Find the line containing "Task: Select the black ring weapon" in the listing below. Repeat it exactly, along with each following line up to and including the one containing "This screenshot has width=372, height=261.".

#### [INFORMATION GIVEN]

━━━━━━

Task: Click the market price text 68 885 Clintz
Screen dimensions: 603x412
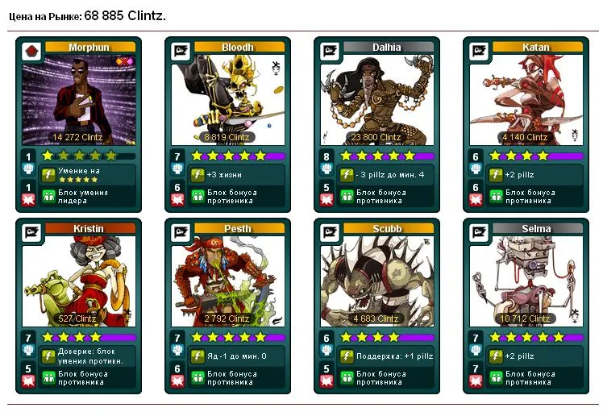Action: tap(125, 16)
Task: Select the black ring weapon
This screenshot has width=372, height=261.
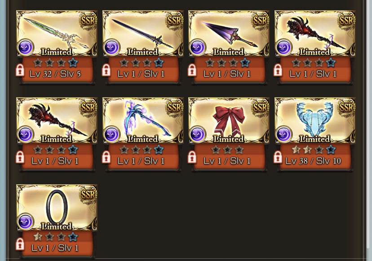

━━━━━━

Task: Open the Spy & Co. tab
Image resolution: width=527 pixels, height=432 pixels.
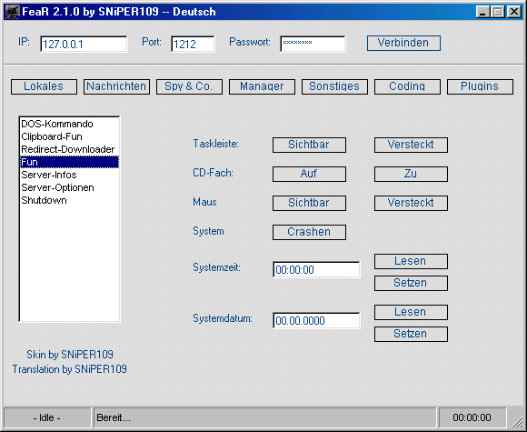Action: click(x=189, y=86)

━━━━━━

#### [ANSWER TO THIS EXERCISE]
Task: Select the black ring weapon
This screenshot has width=372, height=261.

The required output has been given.